**EXERCISE:** Your copy should hold only the lines from the one containing "Image resolution: width=1456" through the final line of the entries, exactly as written, with no pictures.

Saved entries
# # #

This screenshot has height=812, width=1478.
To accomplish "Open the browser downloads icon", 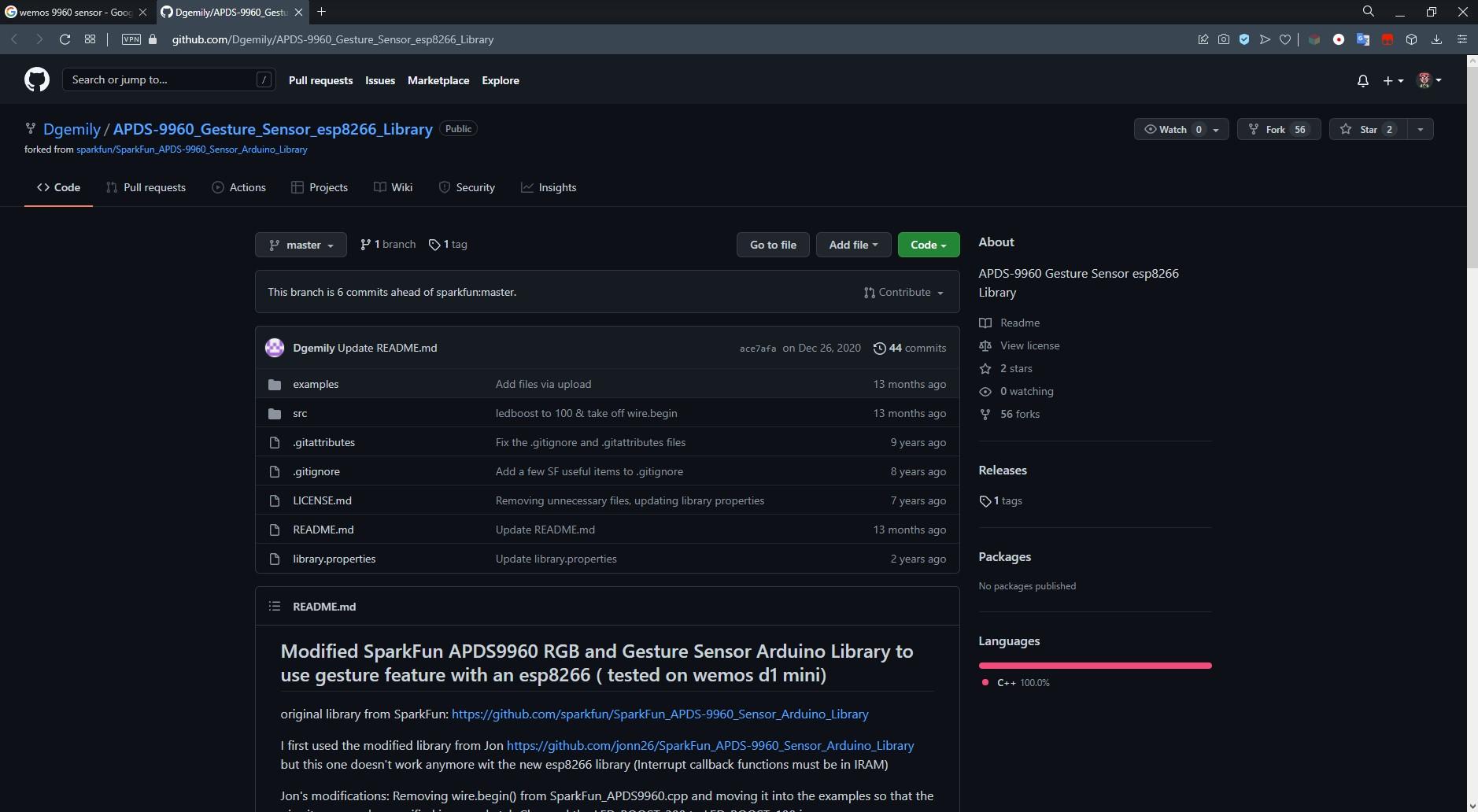I will tap(1436, 39).
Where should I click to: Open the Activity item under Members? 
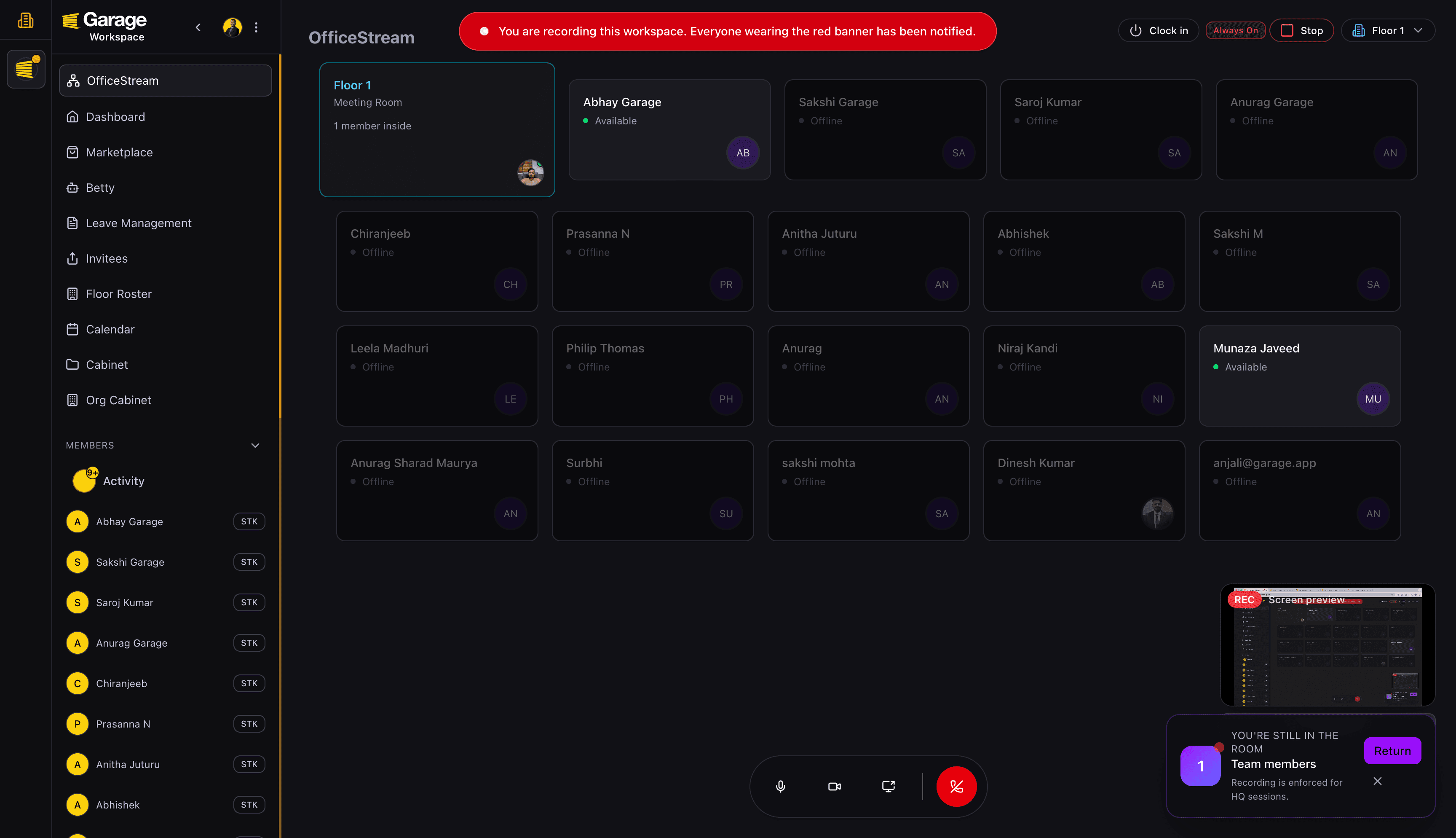tap(123, 481)
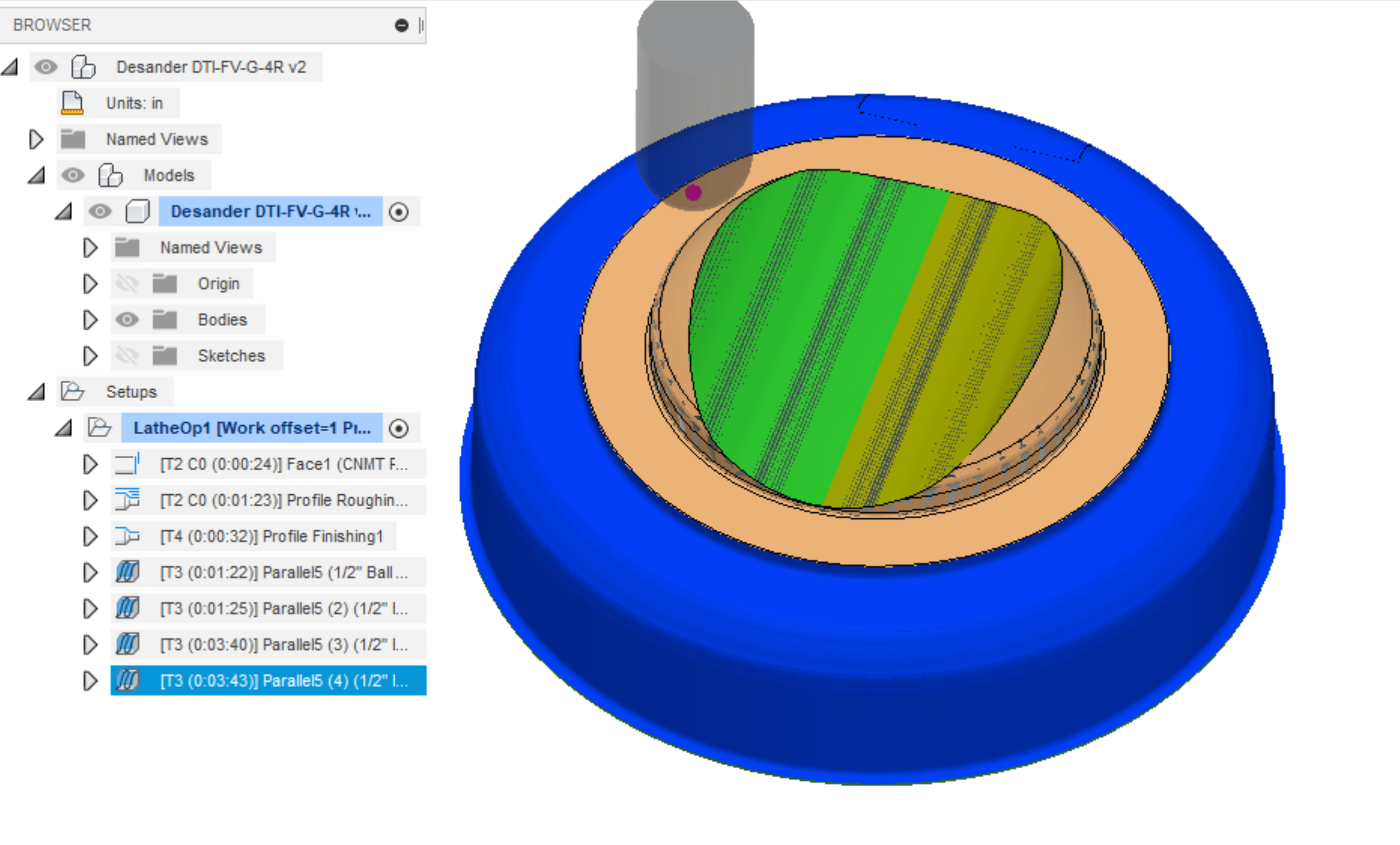Select Parallel5 (4) operation in the tree

coord(283,680)
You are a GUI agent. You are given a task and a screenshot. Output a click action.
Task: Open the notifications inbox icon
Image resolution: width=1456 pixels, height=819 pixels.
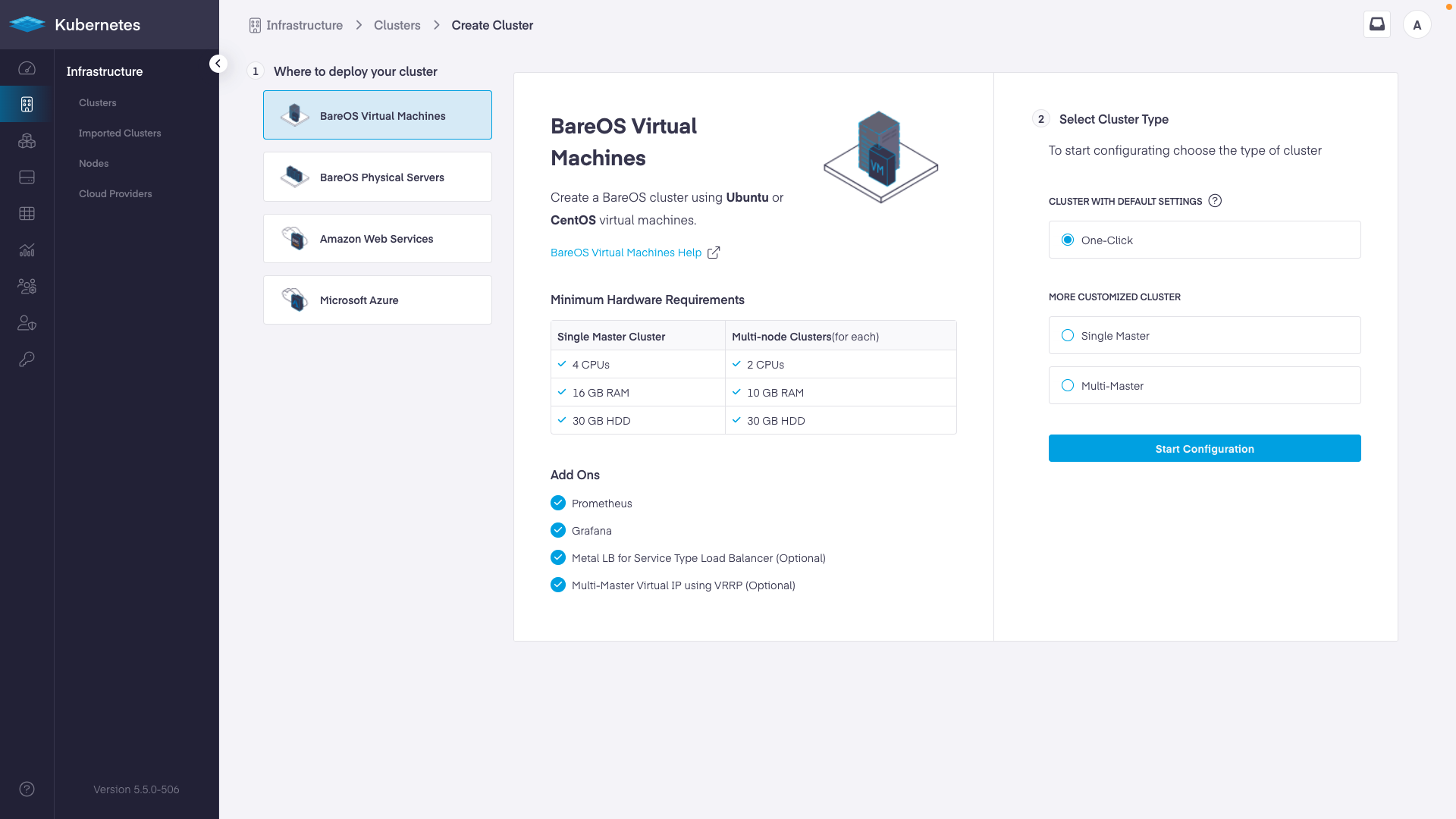(1376, 24)
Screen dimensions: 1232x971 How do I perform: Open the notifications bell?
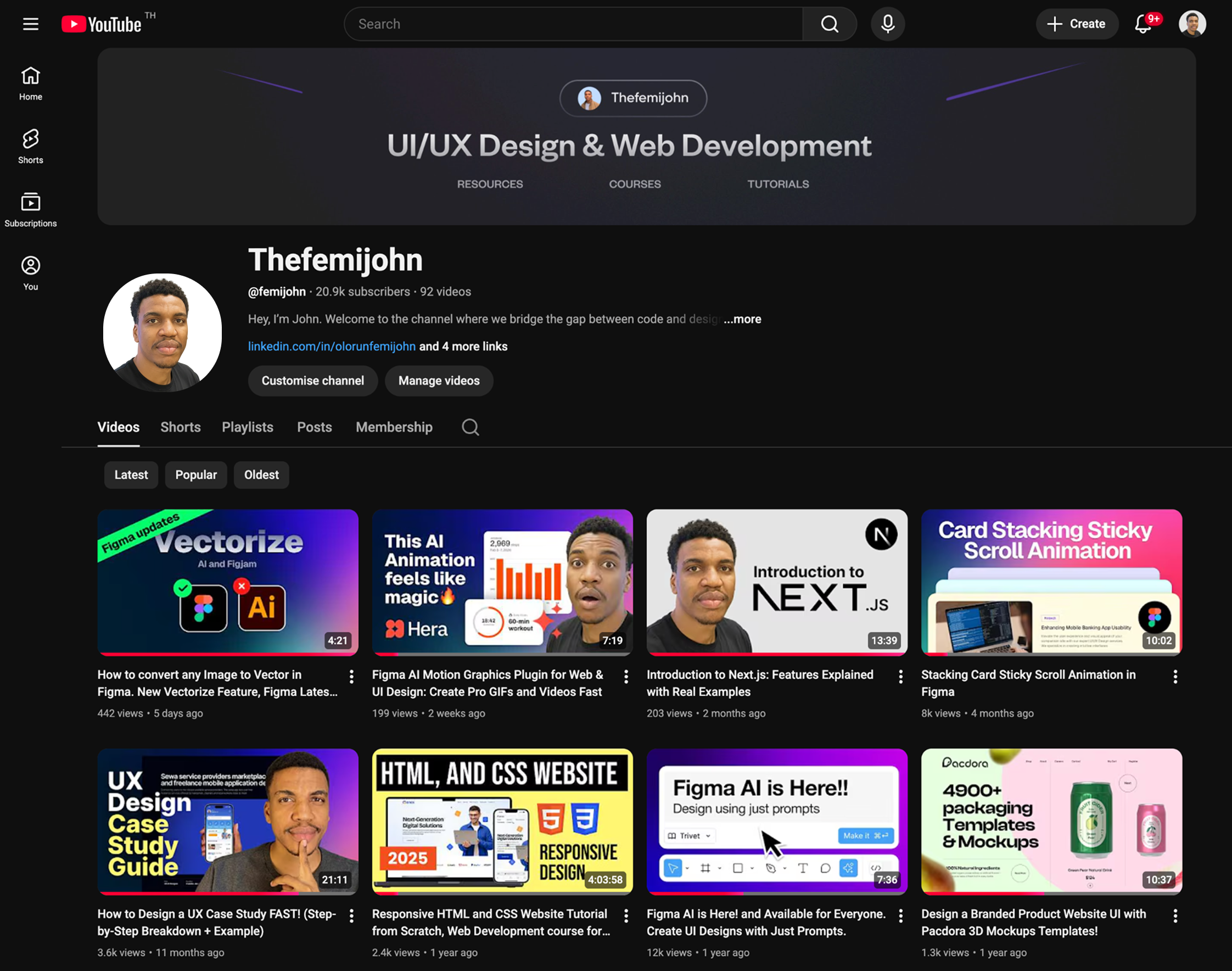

# # #

**WRITTEN RESPONSE:**
Image resolution: width=1456 pixels, height=819 pixels.
(1376, 24)
Screen dimensions: 1232x971 How do I perform: Open the notifications bell?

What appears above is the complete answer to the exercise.